The task
For each line in the data that includes "Given", make a copy.
○ ○ ○ ○ ○
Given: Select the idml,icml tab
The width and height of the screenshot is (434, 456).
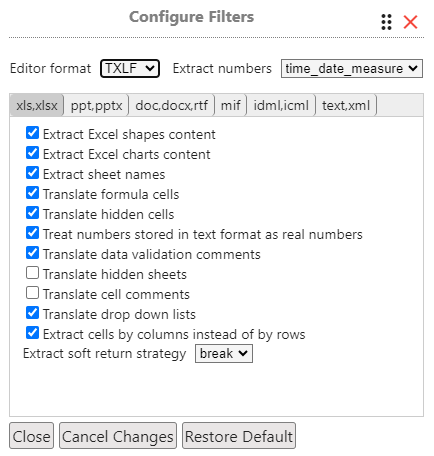Looking at the screenshot, I should pos(281,105).
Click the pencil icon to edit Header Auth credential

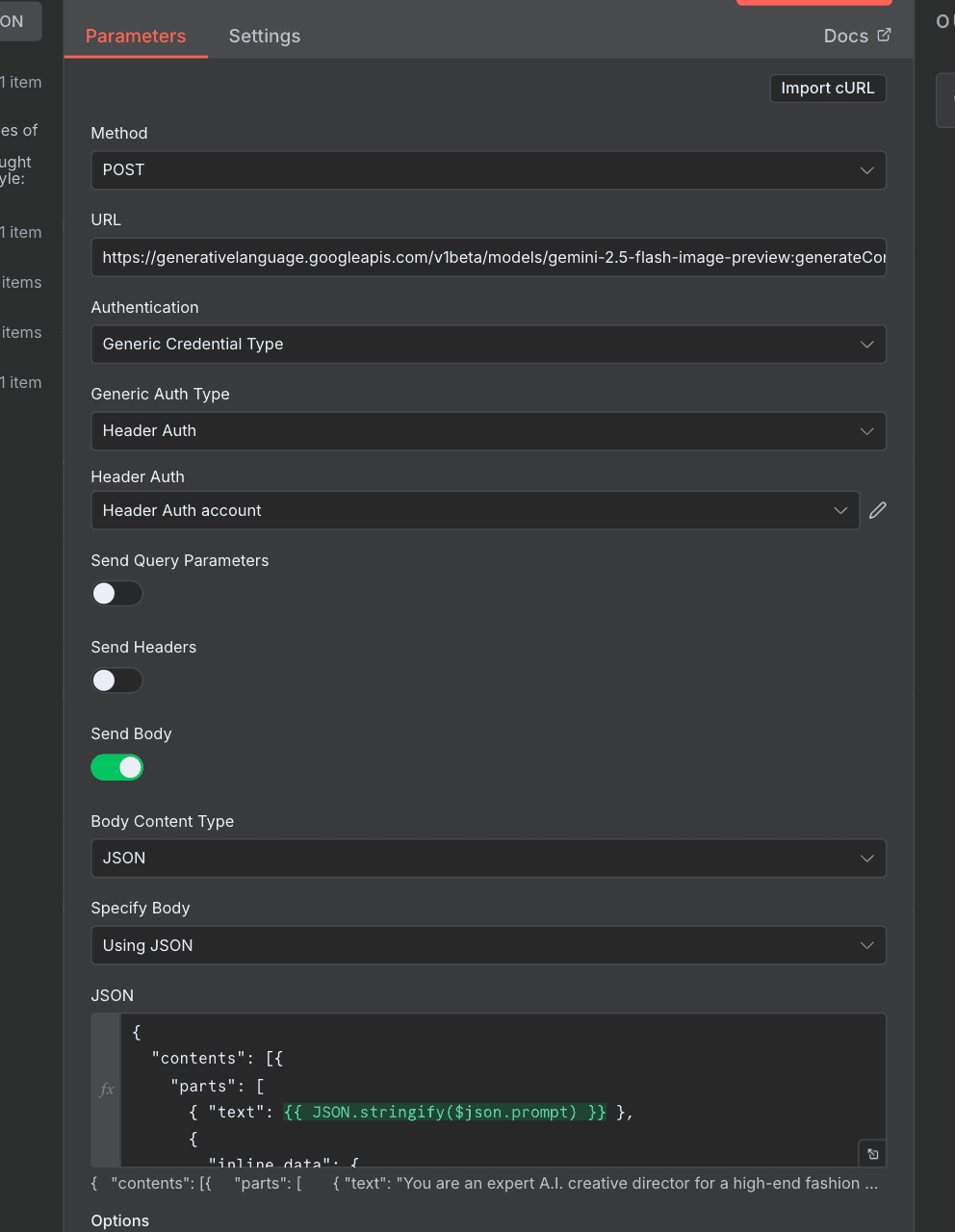(x=877, y=510)

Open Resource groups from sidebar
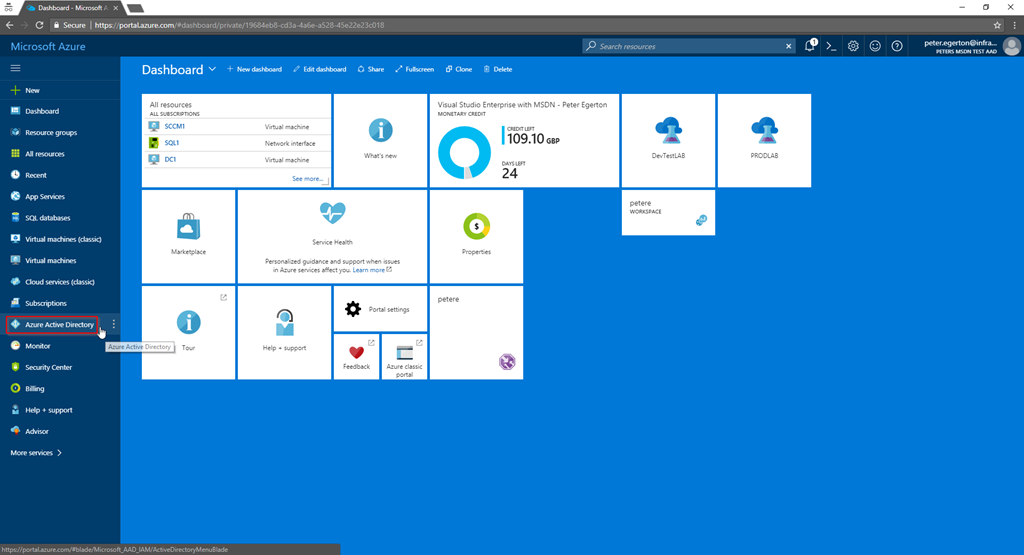(x=50, y=132)
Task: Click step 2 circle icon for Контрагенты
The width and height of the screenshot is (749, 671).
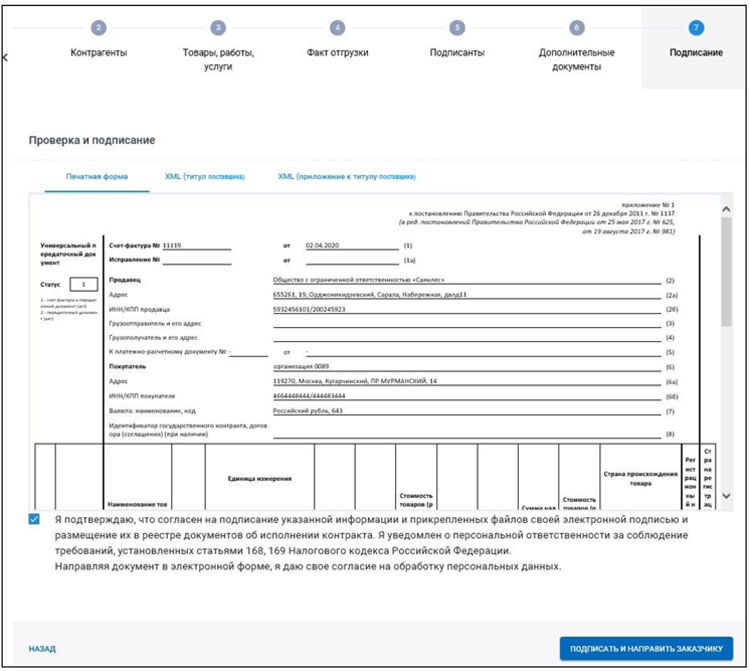Action: click(98, 28)
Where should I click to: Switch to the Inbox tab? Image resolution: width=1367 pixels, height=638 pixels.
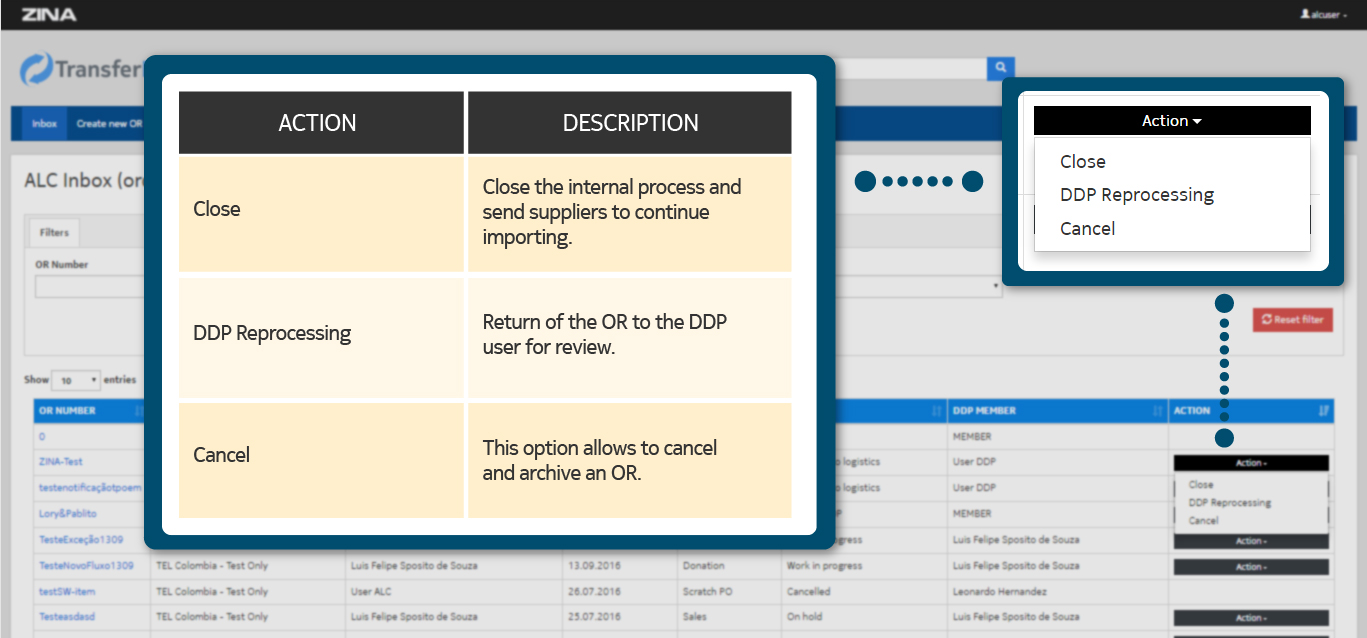tap(44, 124)
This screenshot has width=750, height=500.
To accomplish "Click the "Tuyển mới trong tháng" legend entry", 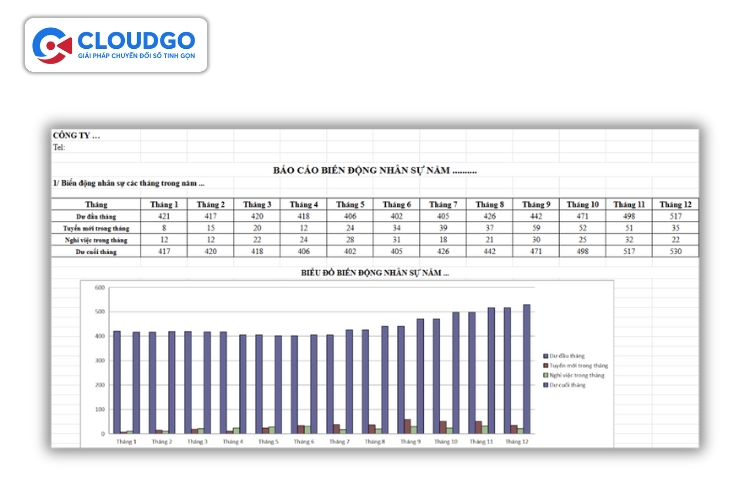I will (578, 366).
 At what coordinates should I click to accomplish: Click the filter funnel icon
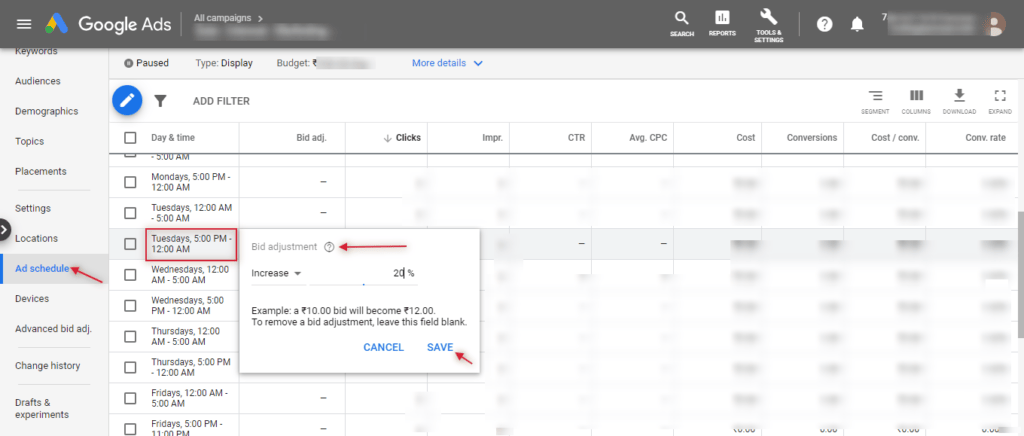[160, 101]
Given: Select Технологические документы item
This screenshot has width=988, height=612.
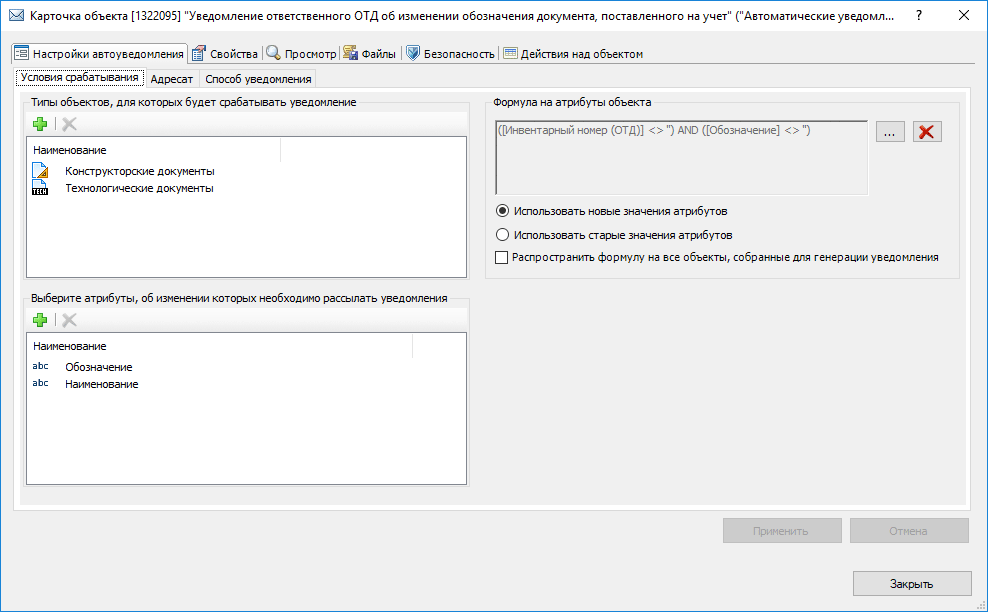Looking at the screenshot, I should 139,188.
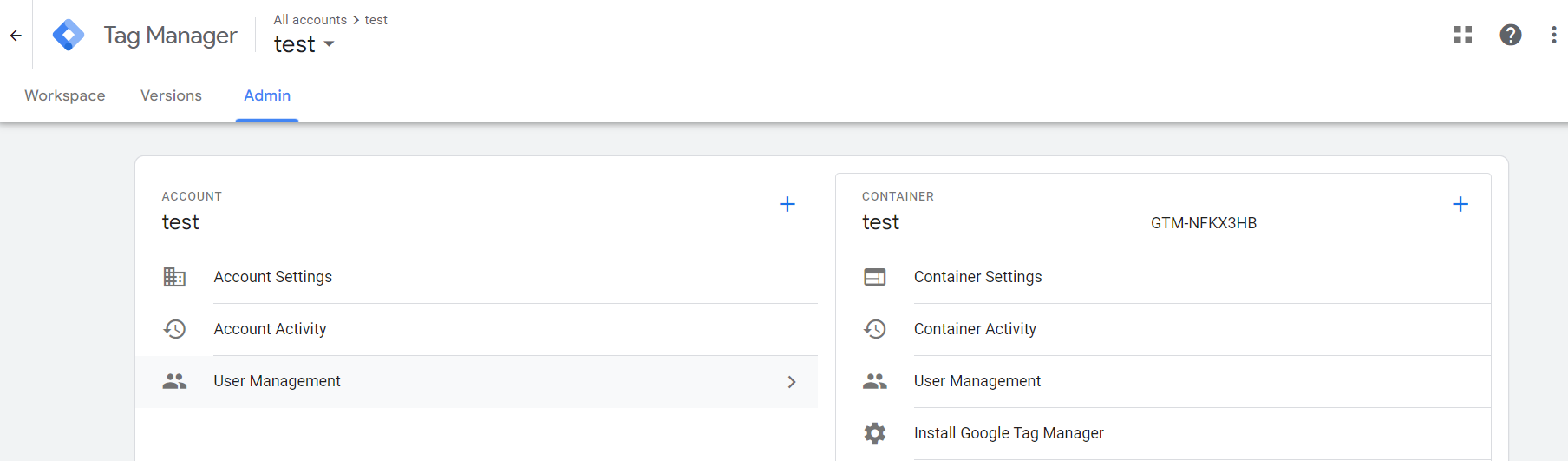Click the GTM-NFKX3HB container ID
The image size is (1568, 461).
(1204, 223)
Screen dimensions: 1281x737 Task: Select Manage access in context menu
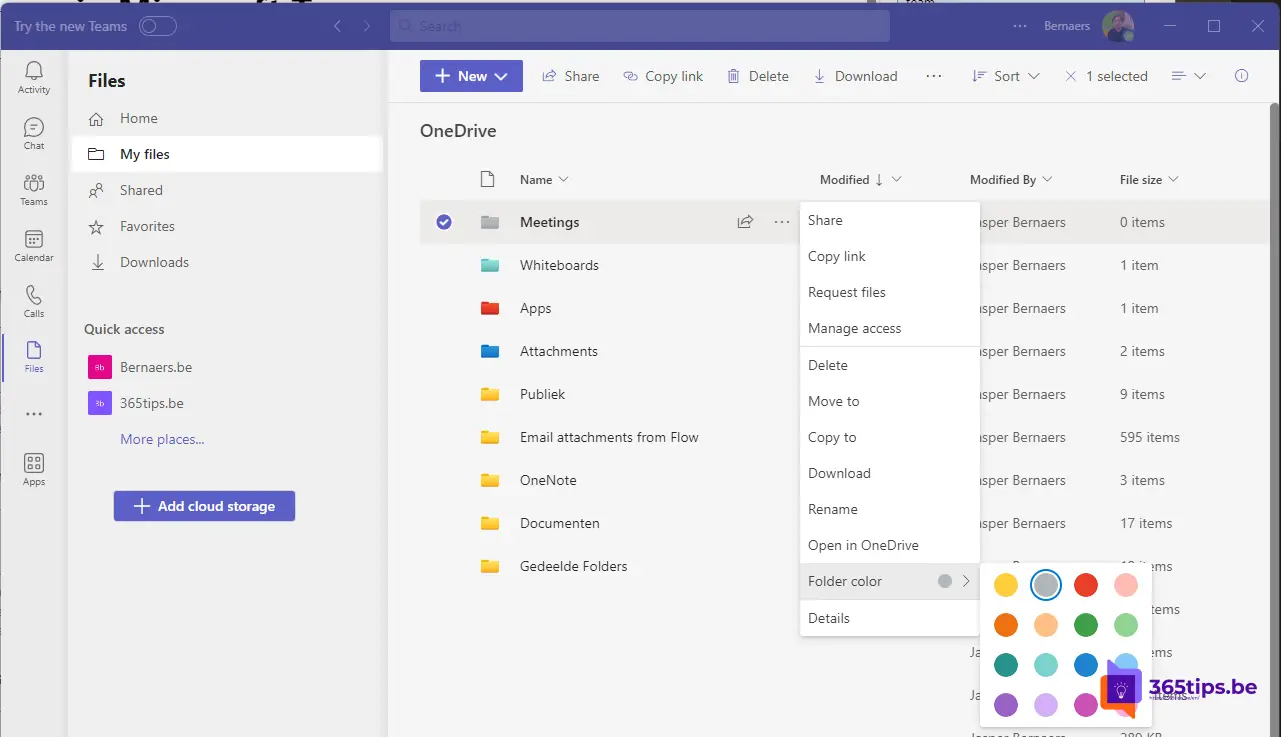[855, 328]
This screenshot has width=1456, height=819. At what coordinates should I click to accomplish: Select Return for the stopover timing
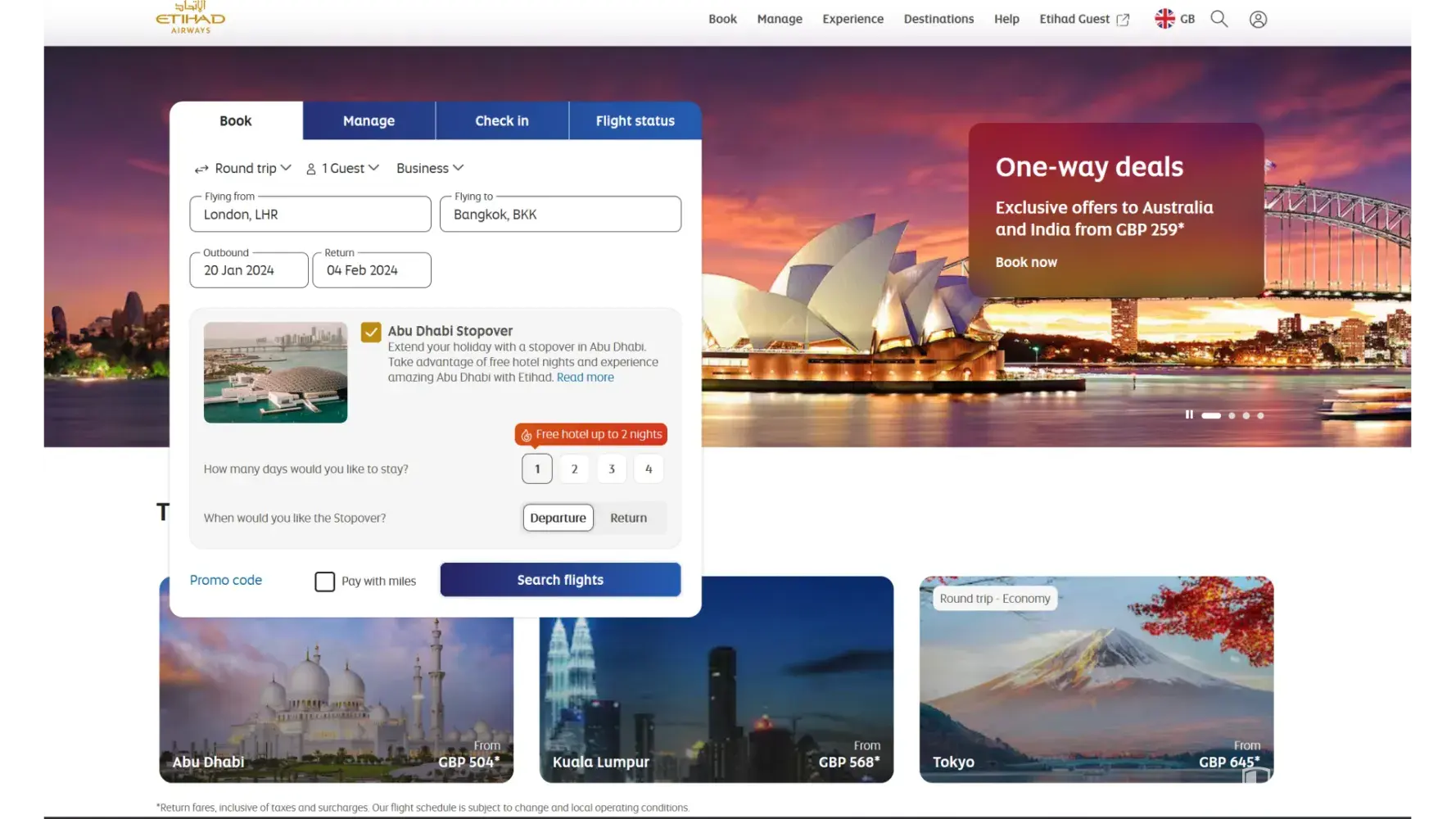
○ ○ ○ ○ ○
Solved exercise
Given: Select the idml,icml tab
Given: Select Технологические документы item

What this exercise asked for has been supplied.